Due to the increased antibiotic resistance in clinical specimens, physicians must be careful in selection of effective antibiotics. In strains with SHV-1 beta-lactamase, the use of ceftazidime does not have an effect on infection control. Also, strains with AMPC gene are increasing, which could be a problem in the future. Also, polymyxin B is an effective antibiotic for treatment of P. aeruginosa infections in hospitals.

ETHICS APPROVAL AND CONSENT TO PARTICIPATE

Ethical approval in this study was obtained from the institutional review board of Tabriz University of Medical Sciences, Iran.

HUMAN AND ANIMAL RIGHTS

No Animals were used in this research. All human research procedures followed were in accordance with the ethical standards of the committee responsible for human experimentation (institutional and national), and with the Helsinki Declaration of 1975, as revised in 2013.

CONSENT FOR PUBLICATION

Informed consent was obtained from all the participants prior to publication.
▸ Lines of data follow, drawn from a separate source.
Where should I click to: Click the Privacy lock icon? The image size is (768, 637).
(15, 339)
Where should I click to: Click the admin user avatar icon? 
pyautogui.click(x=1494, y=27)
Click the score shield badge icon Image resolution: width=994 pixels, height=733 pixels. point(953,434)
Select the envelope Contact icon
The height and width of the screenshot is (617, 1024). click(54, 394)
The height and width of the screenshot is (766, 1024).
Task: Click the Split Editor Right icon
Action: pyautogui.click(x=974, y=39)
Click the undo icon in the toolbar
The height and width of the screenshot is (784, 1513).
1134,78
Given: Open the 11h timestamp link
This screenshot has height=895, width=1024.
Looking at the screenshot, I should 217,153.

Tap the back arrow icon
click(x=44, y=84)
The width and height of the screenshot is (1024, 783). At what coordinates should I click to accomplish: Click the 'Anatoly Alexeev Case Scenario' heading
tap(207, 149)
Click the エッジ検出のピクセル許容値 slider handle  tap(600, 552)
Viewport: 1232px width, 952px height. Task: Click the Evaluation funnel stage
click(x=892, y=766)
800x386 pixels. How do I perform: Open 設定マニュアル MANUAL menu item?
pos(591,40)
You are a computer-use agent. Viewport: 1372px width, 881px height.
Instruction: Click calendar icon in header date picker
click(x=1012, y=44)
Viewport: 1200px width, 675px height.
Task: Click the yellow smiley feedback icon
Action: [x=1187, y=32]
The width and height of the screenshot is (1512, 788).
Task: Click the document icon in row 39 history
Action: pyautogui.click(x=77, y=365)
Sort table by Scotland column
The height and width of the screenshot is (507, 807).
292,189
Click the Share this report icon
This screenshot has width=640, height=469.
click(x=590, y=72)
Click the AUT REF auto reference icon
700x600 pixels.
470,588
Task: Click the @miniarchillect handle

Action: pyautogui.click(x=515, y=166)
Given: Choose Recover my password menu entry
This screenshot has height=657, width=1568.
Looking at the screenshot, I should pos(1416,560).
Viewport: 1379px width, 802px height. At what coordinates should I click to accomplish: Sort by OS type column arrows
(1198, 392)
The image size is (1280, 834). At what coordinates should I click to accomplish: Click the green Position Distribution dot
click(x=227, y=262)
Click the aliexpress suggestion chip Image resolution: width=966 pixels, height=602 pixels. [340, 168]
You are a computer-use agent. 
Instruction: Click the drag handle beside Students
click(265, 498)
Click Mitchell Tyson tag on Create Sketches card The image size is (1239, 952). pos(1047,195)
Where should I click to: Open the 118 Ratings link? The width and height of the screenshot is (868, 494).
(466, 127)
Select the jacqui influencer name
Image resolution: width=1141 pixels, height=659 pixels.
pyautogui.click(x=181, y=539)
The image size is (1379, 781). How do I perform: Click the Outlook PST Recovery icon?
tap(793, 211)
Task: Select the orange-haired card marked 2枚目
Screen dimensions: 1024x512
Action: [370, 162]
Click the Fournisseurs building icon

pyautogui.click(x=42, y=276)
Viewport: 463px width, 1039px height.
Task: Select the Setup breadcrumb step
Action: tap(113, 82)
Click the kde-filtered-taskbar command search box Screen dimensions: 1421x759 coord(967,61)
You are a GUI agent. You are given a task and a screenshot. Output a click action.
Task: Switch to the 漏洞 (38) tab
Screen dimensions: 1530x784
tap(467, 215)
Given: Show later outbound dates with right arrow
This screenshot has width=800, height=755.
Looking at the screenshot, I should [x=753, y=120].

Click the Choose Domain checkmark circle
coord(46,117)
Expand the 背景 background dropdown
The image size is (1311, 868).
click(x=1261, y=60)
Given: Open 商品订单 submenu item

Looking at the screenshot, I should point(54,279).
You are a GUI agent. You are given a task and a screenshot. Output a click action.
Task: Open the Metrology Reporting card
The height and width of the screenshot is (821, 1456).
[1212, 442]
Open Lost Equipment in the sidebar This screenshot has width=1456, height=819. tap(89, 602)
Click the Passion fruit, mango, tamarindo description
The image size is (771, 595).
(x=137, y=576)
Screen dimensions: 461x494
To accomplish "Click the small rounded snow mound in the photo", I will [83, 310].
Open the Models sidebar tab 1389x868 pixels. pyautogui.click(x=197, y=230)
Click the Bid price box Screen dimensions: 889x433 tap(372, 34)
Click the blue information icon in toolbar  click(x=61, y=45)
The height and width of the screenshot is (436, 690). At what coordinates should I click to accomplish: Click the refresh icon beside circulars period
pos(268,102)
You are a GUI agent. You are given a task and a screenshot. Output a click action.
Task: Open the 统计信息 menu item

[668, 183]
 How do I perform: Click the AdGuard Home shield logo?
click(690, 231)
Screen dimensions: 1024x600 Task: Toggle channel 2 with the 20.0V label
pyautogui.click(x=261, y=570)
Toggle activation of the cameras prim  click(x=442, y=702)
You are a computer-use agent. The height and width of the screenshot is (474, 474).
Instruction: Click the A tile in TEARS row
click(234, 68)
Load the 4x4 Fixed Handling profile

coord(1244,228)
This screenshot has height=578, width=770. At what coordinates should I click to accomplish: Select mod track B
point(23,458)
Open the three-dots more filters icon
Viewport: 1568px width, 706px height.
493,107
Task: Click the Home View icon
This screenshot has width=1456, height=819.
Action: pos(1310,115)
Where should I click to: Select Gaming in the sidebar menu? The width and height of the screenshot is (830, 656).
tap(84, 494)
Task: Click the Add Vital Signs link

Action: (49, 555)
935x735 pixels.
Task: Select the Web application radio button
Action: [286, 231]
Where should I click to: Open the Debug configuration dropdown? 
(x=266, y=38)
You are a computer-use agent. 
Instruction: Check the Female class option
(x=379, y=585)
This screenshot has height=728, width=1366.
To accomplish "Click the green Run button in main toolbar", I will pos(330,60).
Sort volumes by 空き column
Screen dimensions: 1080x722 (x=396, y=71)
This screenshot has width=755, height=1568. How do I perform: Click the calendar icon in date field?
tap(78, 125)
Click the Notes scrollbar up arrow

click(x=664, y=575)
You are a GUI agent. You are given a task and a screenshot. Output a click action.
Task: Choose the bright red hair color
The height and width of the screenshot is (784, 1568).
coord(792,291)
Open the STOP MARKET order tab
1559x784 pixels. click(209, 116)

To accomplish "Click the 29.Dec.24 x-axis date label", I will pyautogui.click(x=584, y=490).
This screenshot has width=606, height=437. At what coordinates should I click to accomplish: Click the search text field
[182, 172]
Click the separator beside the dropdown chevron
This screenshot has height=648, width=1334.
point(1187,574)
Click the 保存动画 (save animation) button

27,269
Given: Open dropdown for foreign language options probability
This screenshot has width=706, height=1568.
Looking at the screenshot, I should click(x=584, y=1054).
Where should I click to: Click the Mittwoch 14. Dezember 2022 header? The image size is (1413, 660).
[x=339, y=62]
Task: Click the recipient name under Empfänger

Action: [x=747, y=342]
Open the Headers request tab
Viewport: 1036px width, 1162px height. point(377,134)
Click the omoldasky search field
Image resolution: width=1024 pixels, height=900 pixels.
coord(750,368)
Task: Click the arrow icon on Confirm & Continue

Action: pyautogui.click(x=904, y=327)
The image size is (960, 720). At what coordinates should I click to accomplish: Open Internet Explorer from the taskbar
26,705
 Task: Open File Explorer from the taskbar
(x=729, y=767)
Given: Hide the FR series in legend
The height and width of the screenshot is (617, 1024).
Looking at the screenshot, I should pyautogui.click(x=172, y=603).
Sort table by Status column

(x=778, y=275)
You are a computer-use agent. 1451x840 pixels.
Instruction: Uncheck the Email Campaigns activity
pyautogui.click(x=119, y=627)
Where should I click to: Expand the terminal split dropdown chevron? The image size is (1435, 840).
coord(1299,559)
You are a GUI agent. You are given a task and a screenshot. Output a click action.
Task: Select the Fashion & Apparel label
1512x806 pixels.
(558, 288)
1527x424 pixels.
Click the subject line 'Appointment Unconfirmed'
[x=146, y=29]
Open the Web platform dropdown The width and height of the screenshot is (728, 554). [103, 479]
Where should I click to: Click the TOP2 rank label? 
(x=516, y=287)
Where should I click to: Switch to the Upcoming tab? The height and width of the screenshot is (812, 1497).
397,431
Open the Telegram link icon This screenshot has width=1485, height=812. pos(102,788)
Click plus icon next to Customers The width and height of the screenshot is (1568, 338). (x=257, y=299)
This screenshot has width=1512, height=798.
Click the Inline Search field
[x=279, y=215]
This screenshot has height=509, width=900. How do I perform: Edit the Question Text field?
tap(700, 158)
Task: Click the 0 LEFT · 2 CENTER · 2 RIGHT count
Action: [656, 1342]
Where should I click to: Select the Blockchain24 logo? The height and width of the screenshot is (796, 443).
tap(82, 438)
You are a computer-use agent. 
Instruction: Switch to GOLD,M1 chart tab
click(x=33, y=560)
AVAILABILITY OF DATA AND MATERIALS

All relevant data and materials are provided within the manuscript.

FUNDING

None.

CONFLICT OF INTEREST

The authors declare no conflict of interest, financial or otherwise.

ACKNOWLEDGEMENTS

The authors would like to thank all the participants for taking part in this study.